Bettmann via Getty Images

Then, in 1946, Branch Rickey, the general manager of the Brooklyn Dodgers, chose to champion Robinson and gave him a chance to earn his way onto a major league team — and that point needs to be underlined. Robinson was not given an opportunity because he was Black; this was not affirmative action: baseball edition. Rickey was not some benevolent white man who pushed Robinson for the betterment of all mankind. He knew that there were good players in the Negro Leagues. He just had to find the right one who had talent and could deal with the pressure of being the “first.” Once the first made it, it would open the door to the untapped talent waiting to take over the league.

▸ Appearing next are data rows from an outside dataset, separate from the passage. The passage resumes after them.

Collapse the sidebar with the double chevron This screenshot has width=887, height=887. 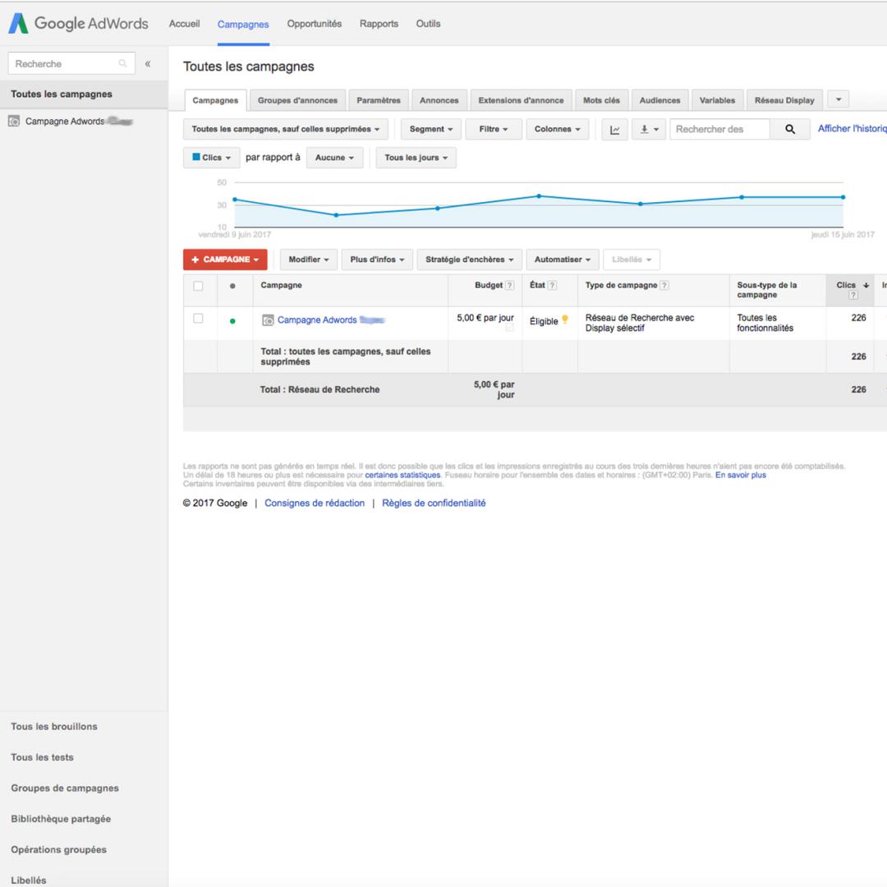pos(148,64)
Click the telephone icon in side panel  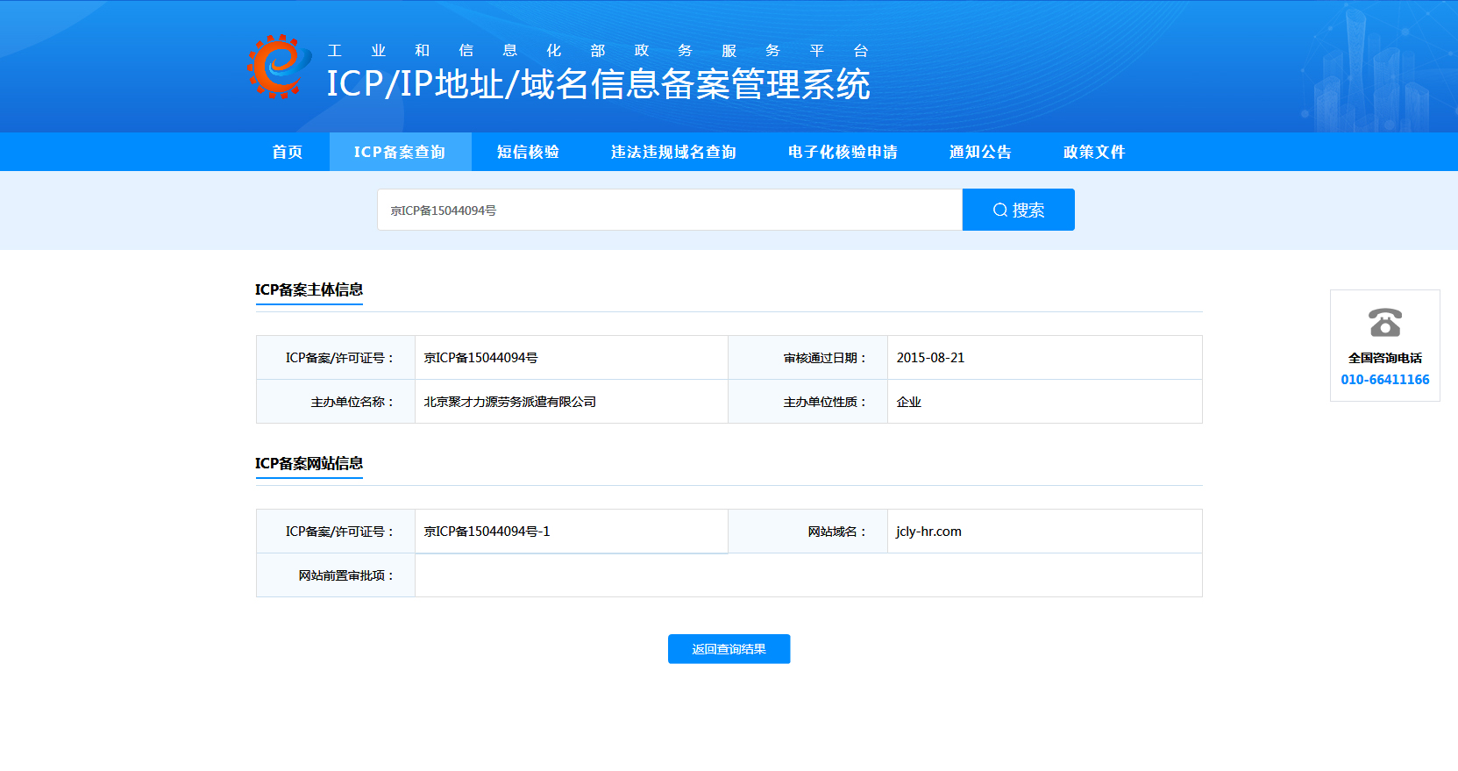tap(1384, 323)
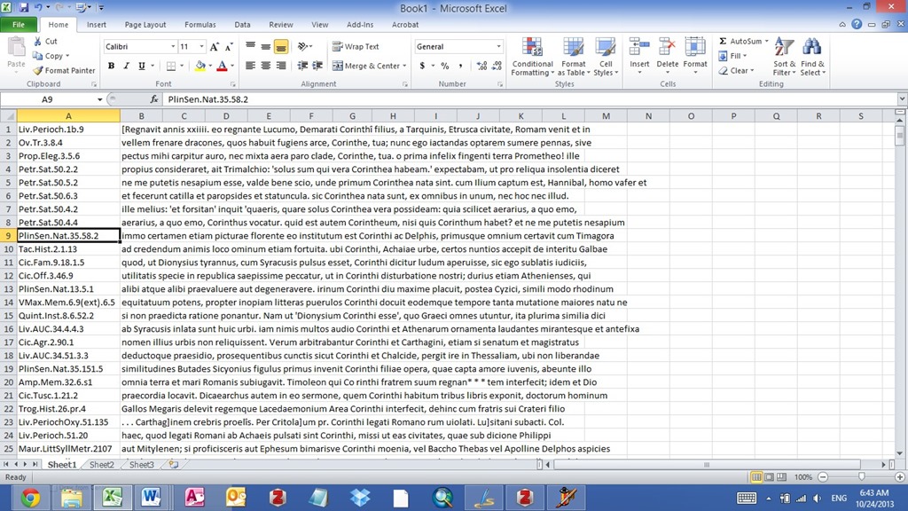The image size is (908, 511).
Task: Switch to the Formulas ribbon tab
Action: 200,25
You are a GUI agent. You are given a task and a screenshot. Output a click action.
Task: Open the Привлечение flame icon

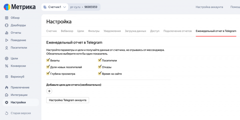point(7,87)
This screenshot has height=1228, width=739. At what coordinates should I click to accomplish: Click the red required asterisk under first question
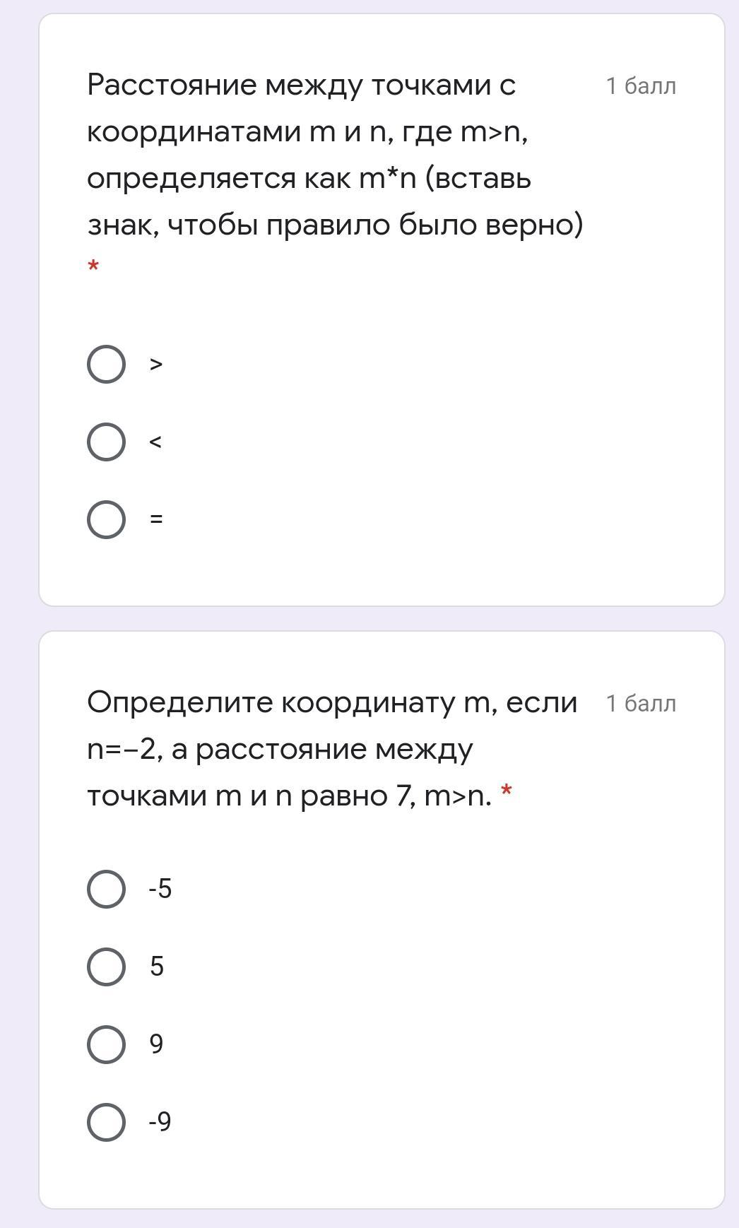click(93, 266)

So, Robinson started this journey with the Montreal Royals, a AAA team. Once he joined the team, it took him some time to find the proper position, but he dominated once he moved from shortstop to second base. He led that league with a .349 batting average and a .985 fielding percentage and was named most valuable player.

Like I said: the man could ball. He was such a well-rounded athlete that after he finished with Montreal — just before he joined the Brooklyn Dodgers — he killed time by playing professional basketball with a team called the Los Angeles Red Devils. 

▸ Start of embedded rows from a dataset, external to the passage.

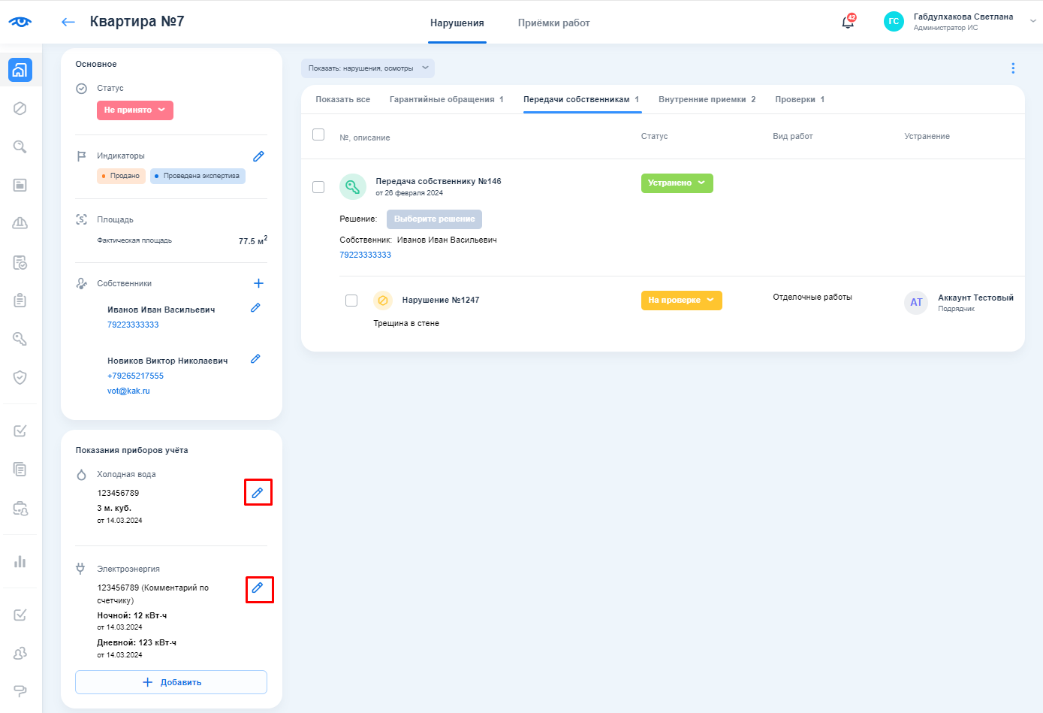Open the notifications bell

(848, 23)
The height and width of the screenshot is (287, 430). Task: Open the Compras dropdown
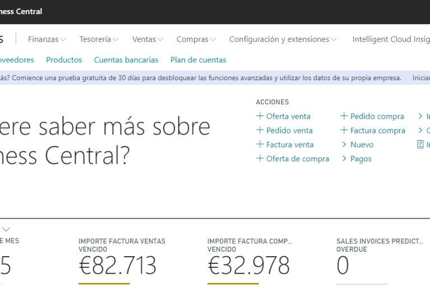pyautogui.click(x=196, y=39)
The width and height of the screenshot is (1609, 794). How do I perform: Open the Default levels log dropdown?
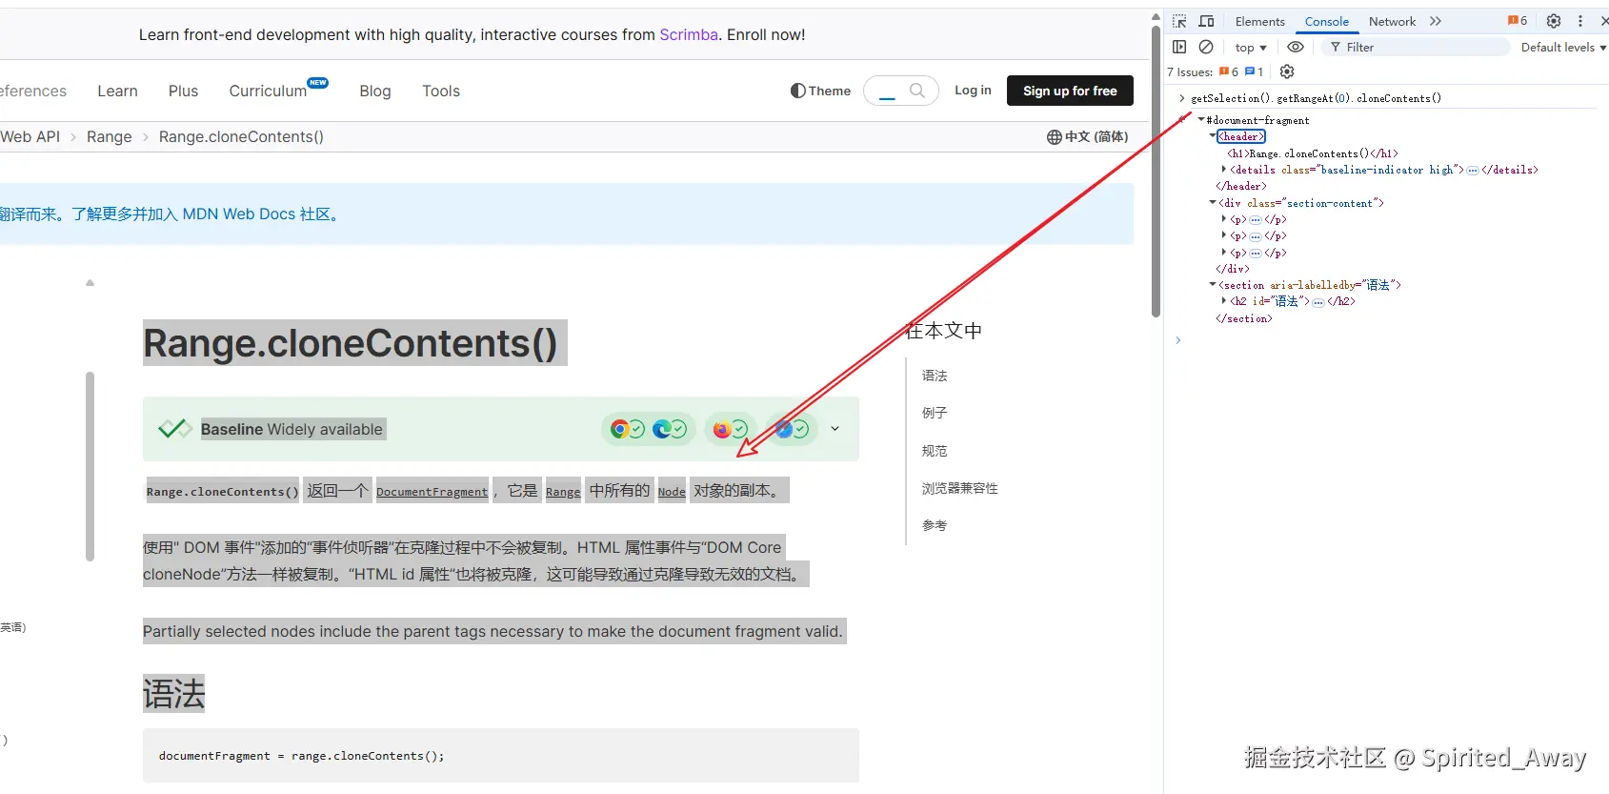point(1563,47)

Robinson broke the color barrier on April 15, 1947, when he took the field as a Brooklyn Dodger. In his rookie year, he dominated. He played in 151 games that year for the Dodgers with a batting average of .297 and an on-base percentage of .383. He had 175 hits and scored 125 runs. He also led the league in stolen bases, which was prominent in the Negro League, but not so much in the Major Leagues, with 29. His ability to steal bases drove pitchers crazy and, ultimately, changed the game. People saw how a great base runner could transform the dynamics of a game and began implementing Robinson’s style of play.

Robinson had such an overwhelming overall performance that first year that he earned the Major League Baseball Rookie of the Year Award. And this was all done while he continued to receive death threats from baseball fans and was treated harshly by other teams (most notably the St. Louis Cardinals — a reason why I can’t stand that team to this day).

He only played in the Major Leagues for 10 years and had six All-Star appearances. He was named the National League MVP in 1949, the National League batting champion in 1949, and a World Series Champion in 1955.

Yeah, Jackie Robinson broke the color barrier — and he should be remembered for that. Yet, what we should not let happen, what we cannot let happen, is to forget that he was also an incredible athlete. 

Remember that he was not given anything. He earned everything he received. The man was an outstanding athlete. Don’t let anyone tell you any different.